Physical Modeling Synthesis
Physical Modeling (PhM) Synthesis starts from mathematical models of the acoustics of instrumental sound production, and attempts to create realistic sounds through these models. This approach is also referred to as synthesis by rule, synthesis from first principles, and virtual acoustics. PhM can be used to create realistic models of real instruments, or it can create novel instruments with changing geometries, such as a cello that can expand and shrink over the course of a phrase, or a gong much larger than could be created with metal. PhM excels at simulating transitions between notes and timbres, and it also captures accidents that occur during performance, such as squeaks, mode locking, and multiphonics.
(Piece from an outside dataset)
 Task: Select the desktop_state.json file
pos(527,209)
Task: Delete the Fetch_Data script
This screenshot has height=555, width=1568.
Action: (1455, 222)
Many efficient algorithms have been developed for PhM based on delay lines, filters, and table-lookups, but efficiency usually comes at the expense of drastic simplifications. The result is usually "instrument-like" tones more often than realistic instrument tones, although that Native Instruments B4 is a pretty darn good simulation of a B3.
The concepts, terminology, and formulas used in PhM synthesis can be traced to nineteenth-century scientific treatises on the nature of sound, such as Lord Rayleigh's The Theory of Sound (1894), which detailed the principles of vibrating systems. Analog circuit models were built following the invention of the vacuum tube, but progress was generally slow until the computer era.
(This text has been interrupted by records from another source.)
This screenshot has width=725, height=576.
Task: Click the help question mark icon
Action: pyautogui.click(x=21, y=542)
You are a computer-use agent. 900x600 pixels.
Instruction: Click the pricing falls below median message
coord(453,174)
John Kelly and Carol Lochbaum at (no surprise) Bell Labs were pioneers in adapting a physical model of the human vocal tract to a digital computer. Their rendition of Bicycle Built for Two appeared on Music from Mathematics produced by Max Mathews in 1960, and became a symbol for the increasing capabilities of digital computers. 2001: A Space Odyssey makes reference to this song as HAL is being destroyed, and regressing.
Interest in applying waveguides to synthesis was provoked by the Karplus-Strong plucked-string algorithm.
Excitation and Resonance
A fundamental principle of PhM synthesis is the interaction between an exciter and a resonator. Excitation is an action that causes vibration, and resonance is the response of the body of an instrument to the excitation vibration. The body acts as a time-varying filter applied to the excitation signal.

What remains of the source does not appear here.